Brief = Copy each line of the following material exactly.

Material to process section start

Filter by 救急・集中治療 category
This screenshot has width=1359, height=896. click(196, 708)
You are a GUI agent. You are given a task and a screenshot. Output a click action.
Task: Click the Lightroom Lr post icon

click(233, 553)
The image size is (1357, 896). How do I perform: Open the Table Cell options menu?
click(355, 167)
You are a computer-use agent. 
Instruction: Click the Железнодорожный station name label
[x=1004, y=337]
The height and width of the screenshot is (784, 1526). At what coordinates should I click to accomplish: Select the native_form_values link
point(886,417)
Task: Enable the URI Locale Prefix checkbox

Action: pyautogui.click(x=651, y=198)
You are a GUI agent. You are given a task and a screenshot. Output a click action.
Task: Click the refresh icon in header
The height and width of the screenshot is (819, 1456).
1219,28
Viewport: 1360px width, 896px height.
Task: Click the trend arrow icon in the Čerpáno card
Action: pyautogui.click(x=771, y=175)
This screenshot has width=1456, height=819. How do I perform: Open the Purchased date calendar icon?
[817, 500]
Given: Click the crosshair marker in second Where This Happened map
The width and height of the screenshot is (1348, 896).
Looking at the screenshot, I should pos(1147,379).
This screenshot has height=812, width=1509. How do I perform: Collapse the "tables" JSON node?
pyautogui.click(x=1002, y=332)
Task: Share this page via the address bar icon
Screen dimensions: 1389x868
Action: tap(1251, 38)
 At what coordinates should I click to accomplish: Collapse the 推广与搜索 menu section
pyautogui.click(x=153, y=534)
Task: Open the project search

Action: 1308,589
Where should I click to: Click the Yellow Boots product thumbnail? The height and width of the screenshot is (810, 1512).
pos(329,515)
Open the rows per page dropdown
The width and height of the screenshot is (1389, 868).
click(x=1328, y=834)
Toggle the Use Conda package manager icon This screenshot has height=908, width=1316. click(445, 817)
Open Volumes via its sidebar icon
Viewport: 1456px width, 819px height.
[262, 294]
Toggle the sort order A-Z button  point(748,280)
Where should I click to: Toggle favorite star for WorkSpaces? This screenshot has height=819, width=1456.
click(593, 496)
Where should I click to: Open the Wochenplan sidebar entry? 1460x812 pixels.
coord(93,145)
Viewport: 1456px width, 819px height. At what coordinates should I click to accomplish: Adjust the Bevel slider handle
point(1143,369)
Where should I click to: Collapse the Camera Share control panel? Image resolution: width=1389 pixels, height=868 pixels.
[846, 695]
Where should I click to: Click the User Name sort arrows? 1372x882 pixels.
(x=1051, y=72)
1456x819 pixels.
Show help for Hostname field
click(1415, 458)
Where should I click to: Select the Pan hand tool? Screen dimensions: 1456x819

Material to process section end

Response to this task =
Filter by 救急・集中治療 category
This screenshot has width=1359, height=896. click(196, 708)
You are a GUI agent. You are given a task and a screenshot. Output a click action.
Task: Click the Lightroom Lr post icon

click(233, 553)
The image size is (1357, 896). How do I perform: Open the Table Cell options menu?
click(355, 167)
You are a computer-use agent. 
Instruction: Click the Железнодорожный station name label
[x=1004, y=337]
The height and width of the screenshot is (784, 1526). At what coordinates should I click to accomplish: Select the native_form_values link
point(886,417)
Task: Enable the URI Locale Prefix checkbox

Action: pyautogui.click(x=651, y=198)
You are a GUI agent. You are given a task and a screenshot. Output a click action.
Task: Click the refresh icon in header
The height and width of the screenshot is (819, 1456).
1219,28
Viewport: 1360px width, 896px height.
Task: Click the trend arrow icon in the Čerpáno card
Action: pyautogui.click(x=771, y=175)
This screenshot has width=1456, height=819. How do I perform: Open the Purchased date calendar icon?
[817, 500]
Given: Click the crosshair marker in second Where This Happened map
The width and height of the screenshot is (1348, 896).
Looking at the screenshot, I should pos(1147,379).
This screenshot has height=812, width=1509. How do I perform: Collapse the "tables" JSON node?
pyautogui.click(x=1002, y=332)
Task: Share this page via the address bar icon
Screen dimensions: 1389x868
Action: tap(1251, 38)
 At what coordinates should I click to accomplish: Collapse the 推广与搜索 menu section
pyautogui.click(x=153, y=534)
Task: Open the project search

Action: 1308,589
Where should I click to: Click the Yellow Boots product thumbnail? The height and width of the screenshot is (810, 1512).
pos(329,515)
Open the rows per page dropdown
The width and height of the screenshot is (1389, 868).
click(x=1328, y=834)
Toggle the Use Conda package manager icon This screenshot has height=908, width=1316. click(445, 817)
Open Volumes via its sidebar icon
Viewport: 1456px width, 819px height.
[262, 294]
Toggle the sort order A-Z button  point(748,280)
Where should I click to: Toggle favorite star for WorkSpaces? This screenshot has height=819, width=1456.
click(593, 496)
Where should I click to: Open the Wochenplan sidebar entry? 1460x812 pixels.
coord(93,145)
Viewport: 1456px width, 819px height. At what coordinates should I click to accomplish: Adjust the Bevel slider handle
point(1143,369)
Where should I click to: Collapse the Camera Share control panel? Image resolution: width=1389 pixels, height=868 pixels.
[846, 695]
Where should I click to: Click the User Name sort arrows? 1372x882 pixels.
(x=1051, y=72)
1456x819 pixels.
Show help for Hostname field
click(1415, 458)
Where should I click to: Select the Pan hand tool? Screen dimensions: 1456x819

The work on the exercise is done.